:: DIRECTIONS ::
Copy the data below word for word, beginning at the line that contains "Take a screenshot with the camera icon" and continuing through the end of the data. Leave the pictures out.
═════ MATERIAL PROVIDED
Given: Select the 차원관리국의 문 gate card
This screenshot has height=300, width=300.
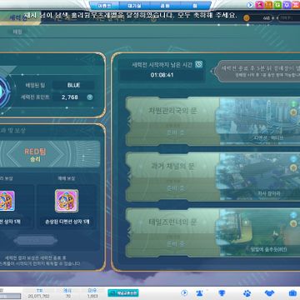Looking at the screenshot, I should [213, 122].
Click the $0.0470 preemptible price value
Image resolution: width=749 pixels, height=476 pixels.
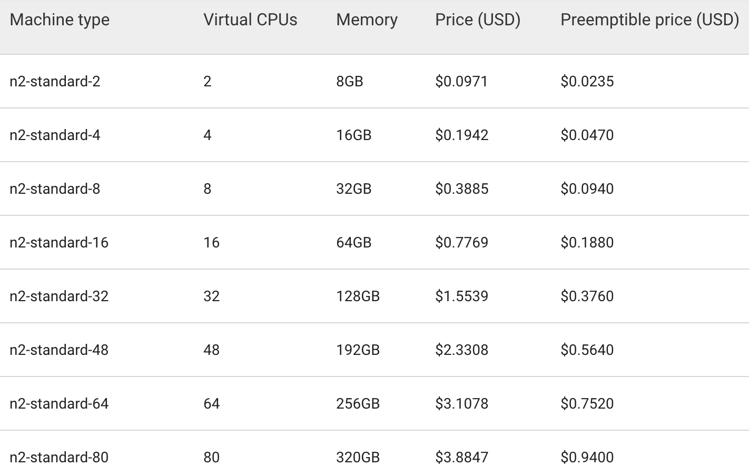587,135
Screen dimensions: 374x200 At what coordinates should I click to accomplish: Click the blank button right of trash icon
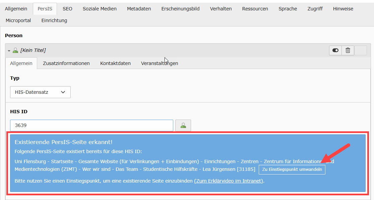point(361,50)
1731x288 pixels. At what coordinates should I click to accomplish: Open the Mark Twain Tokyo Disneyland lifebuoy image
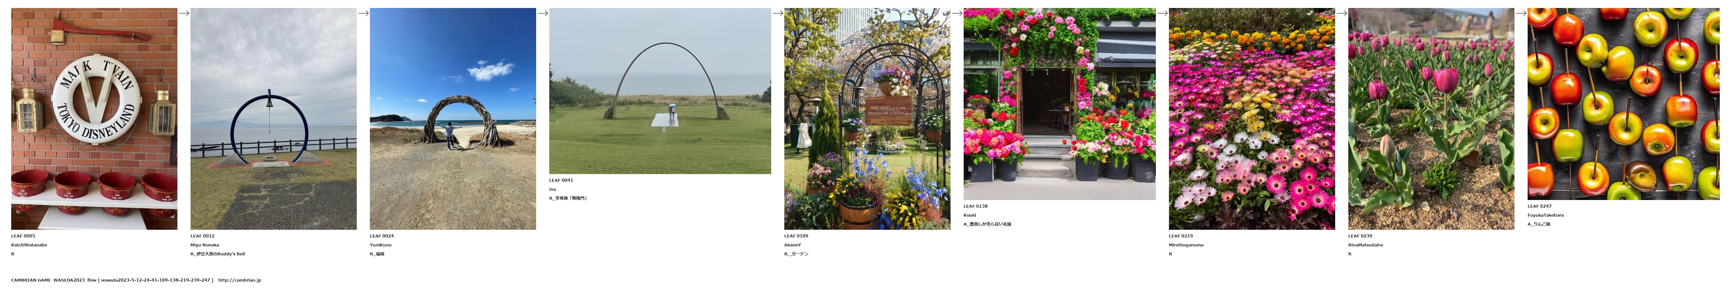click(x=94, y=119)
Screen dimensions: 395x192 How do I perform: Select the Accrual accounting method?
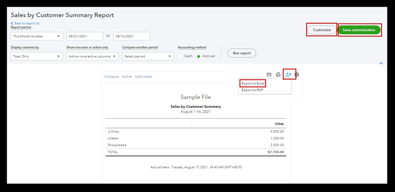point(199,56)
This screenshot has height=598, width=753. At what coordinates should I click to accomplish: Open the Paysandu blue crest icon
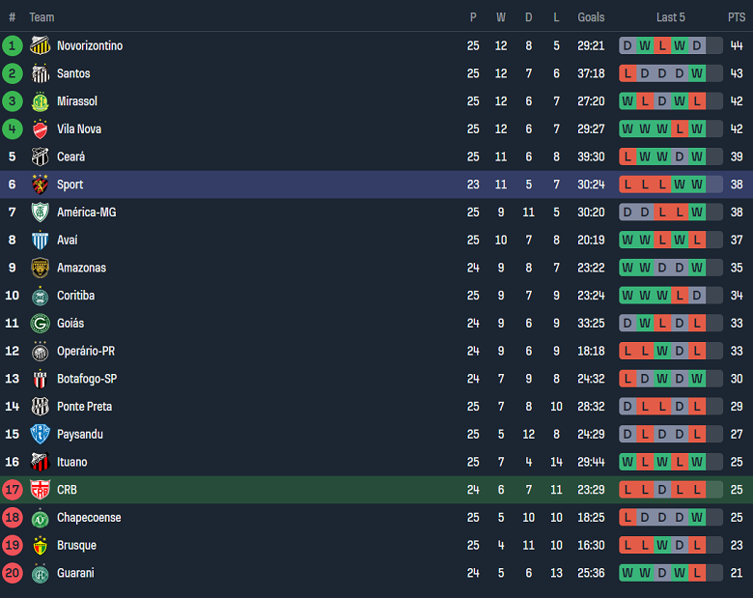(40, 435)
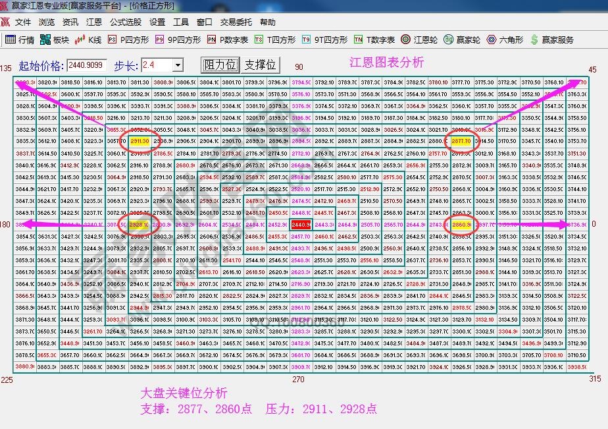Viewport: 608px width, 429px height.
Task: Click the highlighted 2440.90 center price cell
Action: pos(299,225)
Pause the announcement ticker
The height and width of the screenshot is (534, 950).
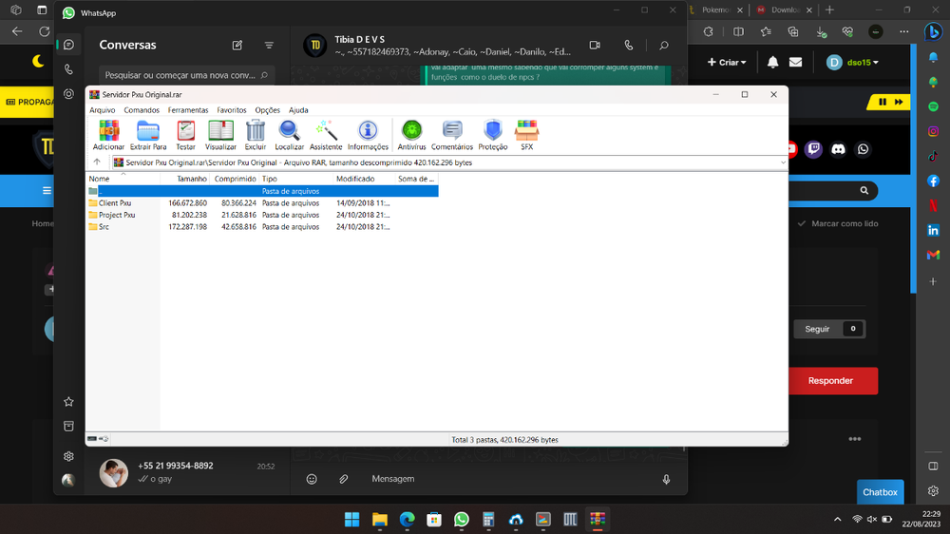(x=883, y=102)
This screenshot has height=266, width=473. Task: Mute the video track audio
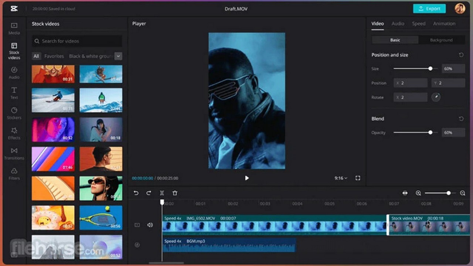(150, 225)
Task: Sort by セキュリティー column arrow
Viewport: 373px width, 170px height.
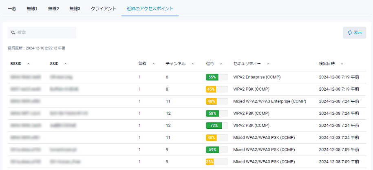Action: click(x=268, y=64)
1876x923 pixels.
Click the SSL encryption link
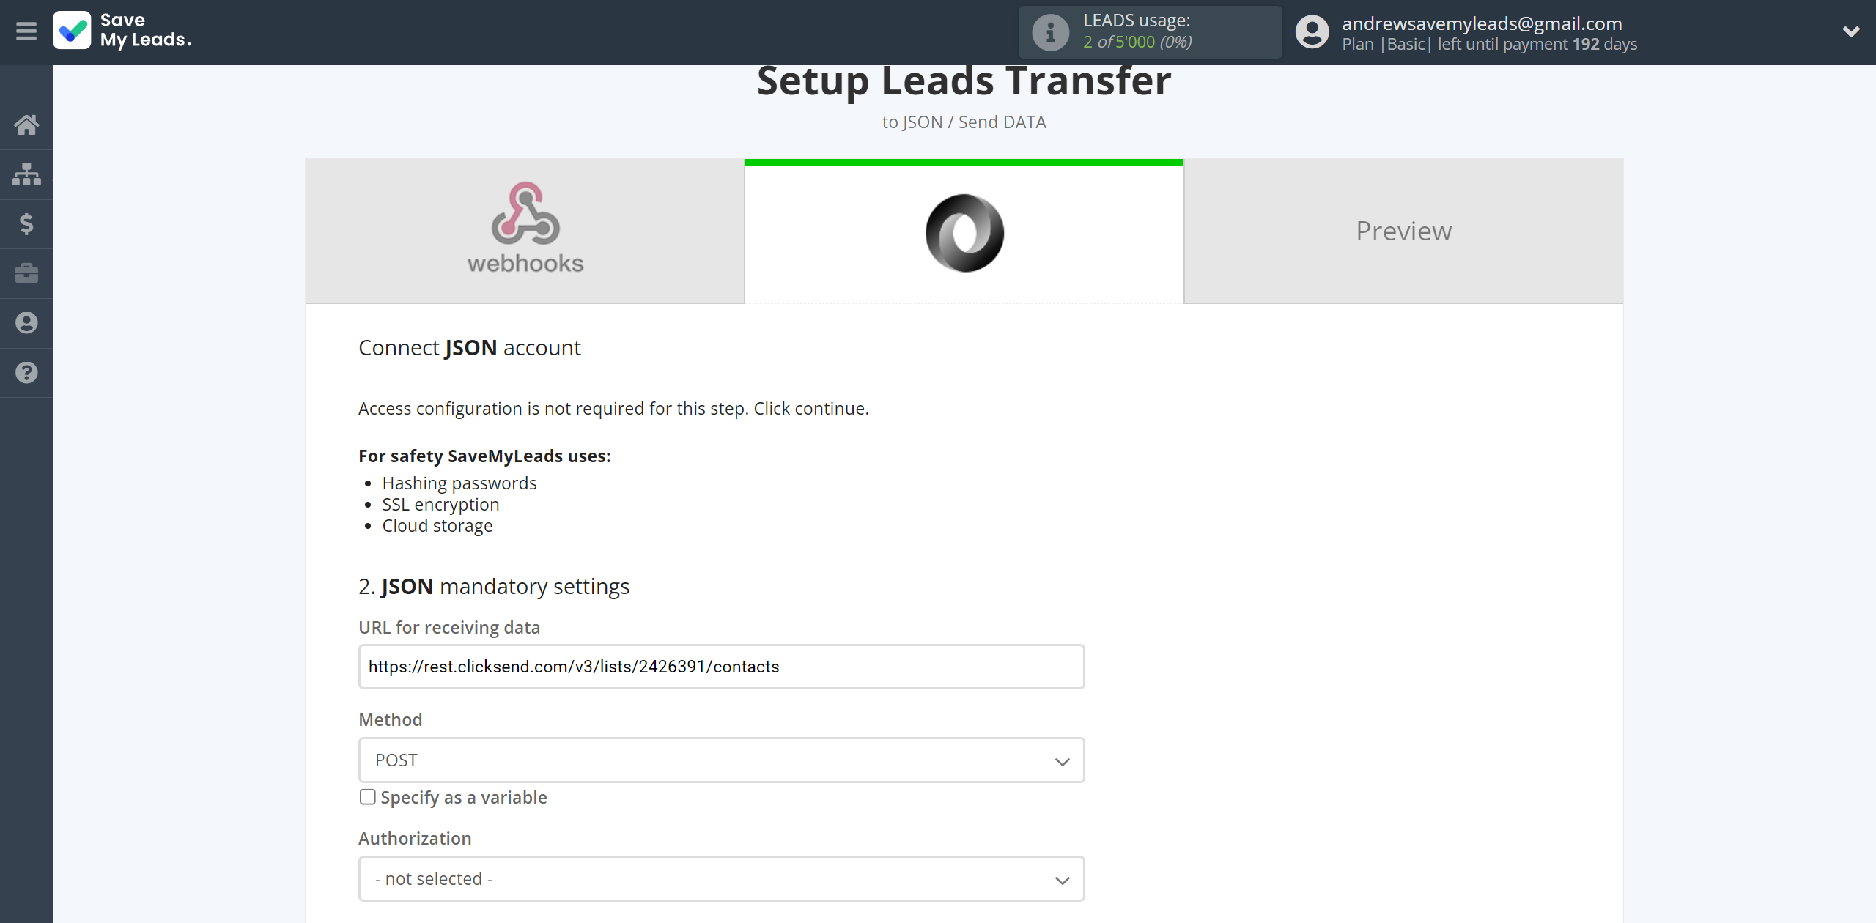[440, 503]
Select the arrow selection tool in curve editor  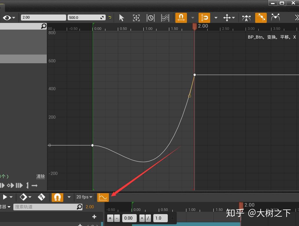122,18
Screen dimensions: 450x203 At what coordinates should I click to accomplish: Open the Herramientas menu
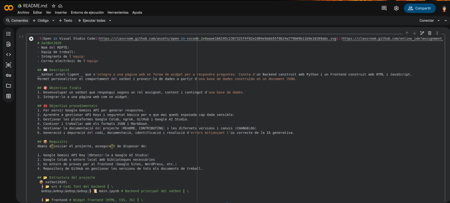(x=118, y=13)

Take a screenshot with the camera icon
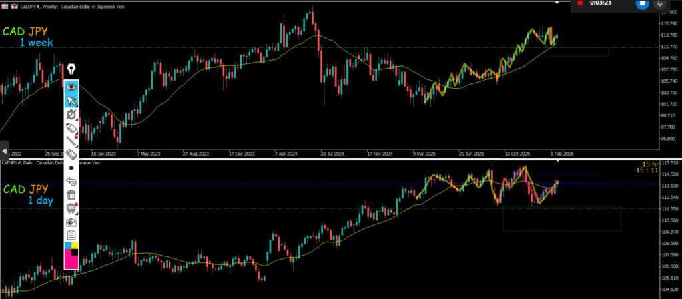point(71,222)
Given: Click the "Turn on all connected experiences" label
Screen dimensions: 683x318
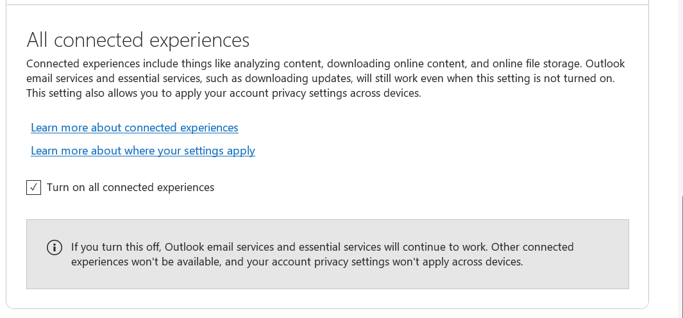Looking at the screenshot, I should 130,187.
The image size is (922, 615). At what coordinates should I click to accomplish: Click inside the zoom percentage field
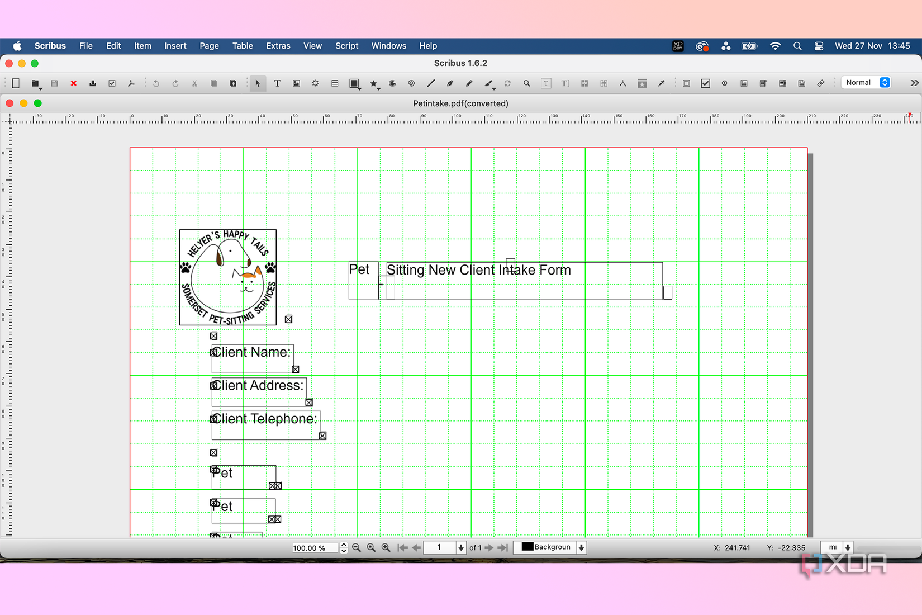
══════════
:: RESULT FOR THIS TASK ::
Take a screenshot with the camera icon
point(71,222)
Given: Click the "Turn on all connected experiences" label
Screen dimensions: 683x318
Looking at the screenshot, I should 130,187.
The image size is (922, 615). At what coordinates should I click to accomplish: Click inside the zoom percentage field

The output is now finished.